4

what's the most "pythonic" way to calculate if a list of list has each element greater than its neigbbour? eg

a = [[3.1, 3.13], [3.14, 3.12], [3.12, 3.1]]

I want to see if the first element in each of the list (inside the bigger list) is greater than the 2nd element. So for first item, its false because 3.1 < 3.13. 2nd and 3rd item is true.

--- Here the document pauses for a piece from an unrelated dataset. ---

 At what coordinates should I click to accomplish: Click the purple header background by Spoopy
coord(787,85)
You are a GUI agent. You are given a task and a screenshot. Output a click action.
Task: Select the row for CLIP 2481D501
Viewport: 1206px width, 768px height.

I can most certainly use a for loop, but would like to see alternative approaches. thanks.

glglgl
  • 89,107
  • 13
  • 149
  • 217
dorothy
  • 1,213
  • 5
  • 20
  • 35
  • do not overvalue "pythonic" way of doing things in python. To keep code clean is much more important. Evidently you can use "pythonic" map function with simple lambda for this task, but in this way your code won't be much clean. Keep the things simple for understanding, do not avoid for loops if it is natural to use them. – Alexander Smirnov Sep 13 '13 at 06:27
  • 1
    It is not natural to use stacked loop if you can use list comprehension which is a powerful and easily readable pythonic tool. In this particular case at least. – sashkello Sep 13 '13 at 06:29
  • 1
    @AlexanderSmirnov Pythonic *is* clean and simple! Never mistake Pythonic to mean complex, because when you gain unnecessarily complex, because when you gain complexity, you lose Pythonicity. – kqr Sep 13 '13 at 07:36
  • kqr, sashkello I agree with you. I like list comprehension solution for this task. – Alexander Smirnov Sep 13 '13 at 08:21

3 Answers3

8

Pattern matching and list comprehension:

[x > y for x, y in a]
Emil Vikström
  • 90,431
  • 16
  • 141
  • 175
4

This will return a list of boolean values:

[x[0] > x[1] for x in a]

If you want to return True if all values are True and False otherwise:

all([x[0] > x[1] for x in a])
sashkello
  • 17,306
  • 24
  • 81
  • 109
  • Not that it really matters, but one can omit the brackets in the all version in one wants. (apologies to SetMMorton) – Thomas Sep 13 '13 at 07:11
  • @Thomas Yeah, you can, I find it a bit harder to read though personally as it is not immediately subconsciously associated with a list, which it is. – sashkello Sep 13 '13 at 07:13
3
>>> from operator import ge
>>> from itertools import starmap
>>> a = [[3.1, 3.13], [3.14, 3.12], [3.12, 3.1]]
>>> list(starmap(ge, a))
[False, True, True]

or if you don't want to import starmap

>>> map(ge, *zip(*a))
[False, True, True]
John La Rooy
  • 295,403
  • 53
  • 369
  • 502